= Committee for the Preparation of Korean Independence =

1945 organization in South Korea

Flag of the CPKI

The Committee for the Preparation of Korean Independence was an organization centered around figures such as Lyuh Woon-hyung, created for the purpose of taking over executive authority from the Governor-General of Chōsen during the Allied Military Government from 15 August to 7 September 1945. Its abbreviated name is the “Preparatory Committee,” and its headquarters were located in Gye-dong, Seoul.

== Overview ==
On the evening of 15 August 1945, Lyuh Woon-hyung established the Committee for the Preparation of Korean Independence (Preparatory Committee), based on the National Establishment Alliance that he had formed a year prior in August 1944. Lyuh Woon-hyung assumed the position of Committee Chairperson, with Ahn Chai-hong serving as Vice-Chairperson, Jeong Baek serving as Organization Chief, Choi Geun-u serving as Chief of General Affairs, Lee Gyu-gap serving as Chief of Financial Affairs, Jo Dong-ho serving as Chief of Publicity, and Kwon Tae-seok serving as Chief of Enforcement. Incidentally, the one who first proposed the name, “Committee for the Preparation of Korean Independence,” was Ahn Chai-hong.

The mission statement of the Preparatory Committee included the following three points:
1. “We resolve to establish a completely independent nation.”
2. “We resolve to found a democratic administration capable of realizing the basic political and social demands of all ethnic groups.”
3. “We resolve to independently maintain domestic order and secure the livelihood of the masses throughout this temporary transitional period.”

At the time of its establishment, Lyuh Woon-hyung’s younger brother, Lyuh Woon-hong, described the organization as composed of: “The extreme left of Communist Party members; non-communist leftists, or moderate socialists; right-wingers such as Ahn Chai-hong and Lee Gyu-gap; and figures such as Jang Gwon and Song Gyu-hwan, who unconditionally support Lyuh Woon-hyung as an elder brother figure.”

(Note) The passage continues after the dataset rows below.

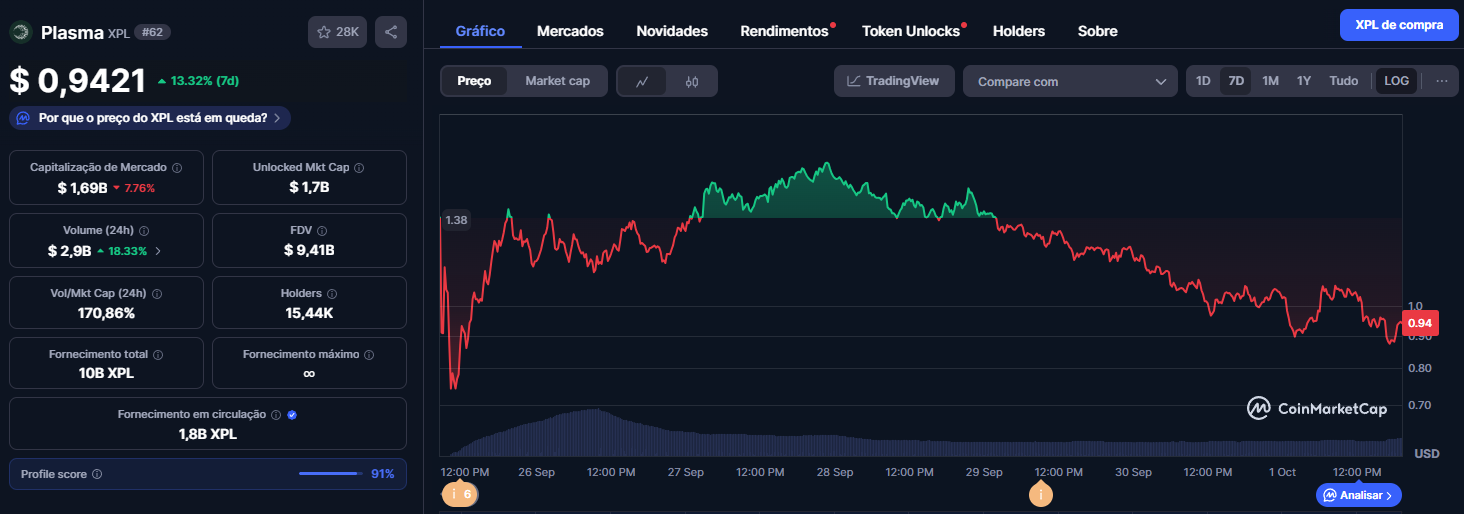Select the Preço chart toggle

click(474, 81)
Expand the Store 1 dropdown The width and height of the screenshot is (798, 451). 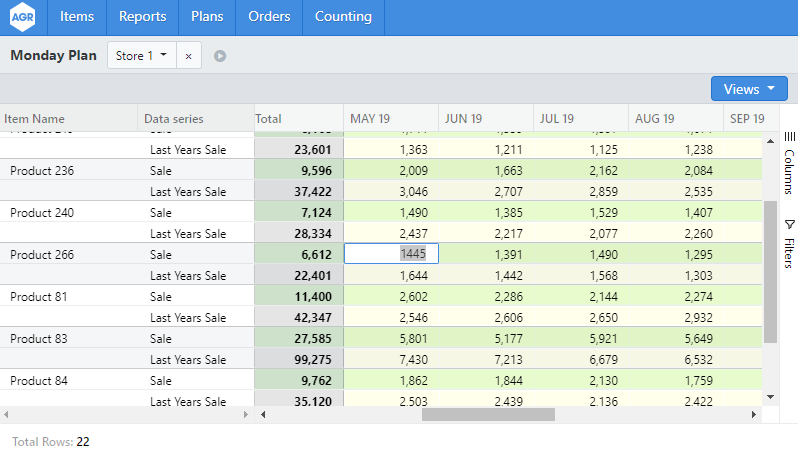142,56
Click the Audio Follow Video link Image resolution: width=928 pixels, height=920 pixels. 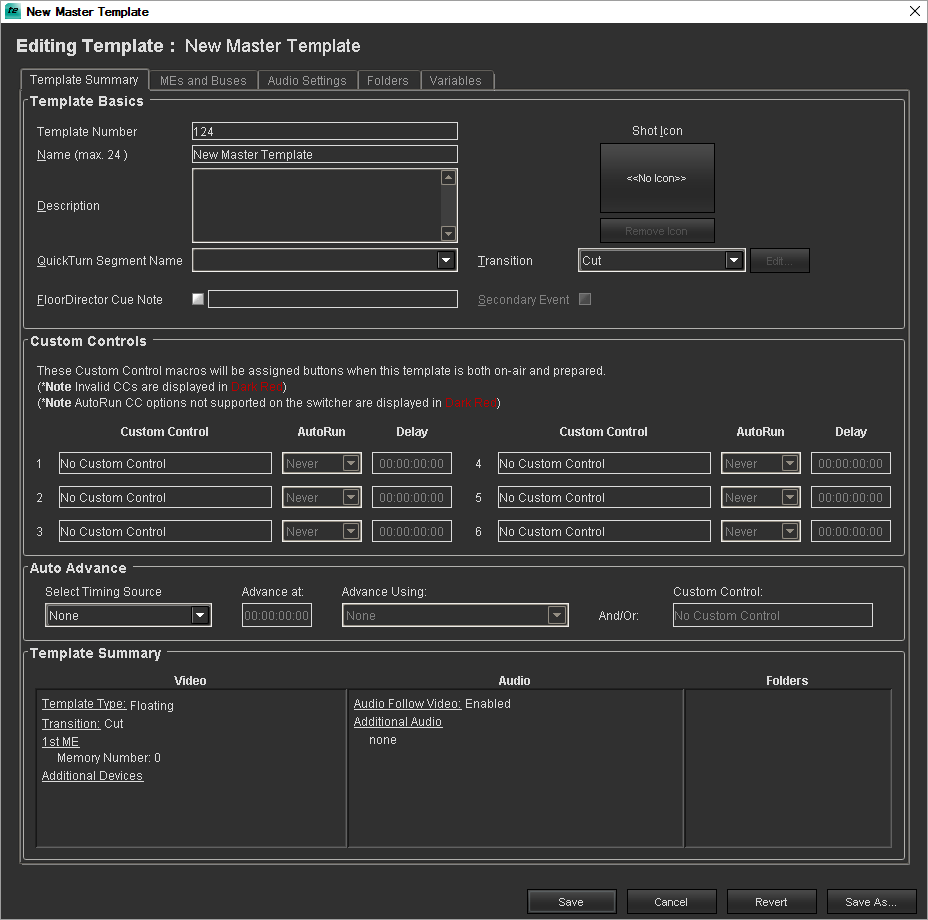coord(406,703)
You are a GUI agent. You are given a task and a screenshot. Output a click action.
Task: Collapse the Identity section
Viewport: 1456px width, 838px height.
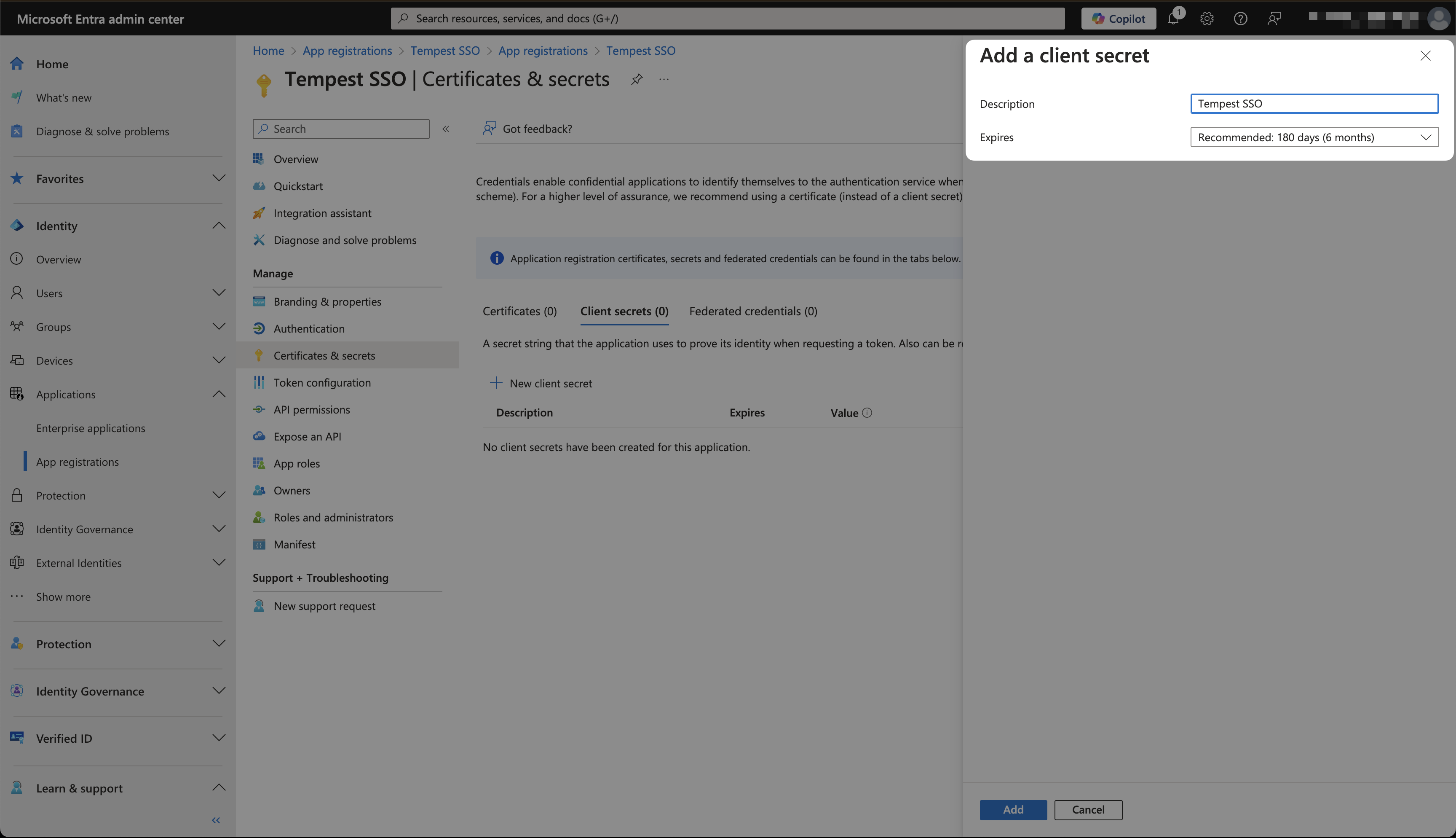pos(219,226)
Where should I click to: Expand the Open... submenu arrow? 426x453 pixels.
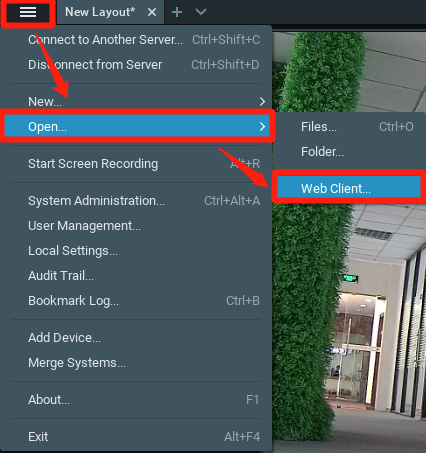point(262,126)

On 4 September 1945, a plenary session was held, and there was a reorganization of the executive committee, including the appointment of lawyer Ho Hon as vice chairperson. On the evening of 6 September, the Preparatory Committee gathered in a lecture hall at Kyunggi Girls’ High School with over 1000 people in attendance, and after the withdrawal of Ahn Chai-hong and the nationalist faction, the communist and socialist wings seized control and declared the establishment of the People’s Republic of Korea. The Preparatory Committee became that governmental organization (the People’s Committees), and on 7 October was subsequently dissolved into the People’s Republic Executive Committee.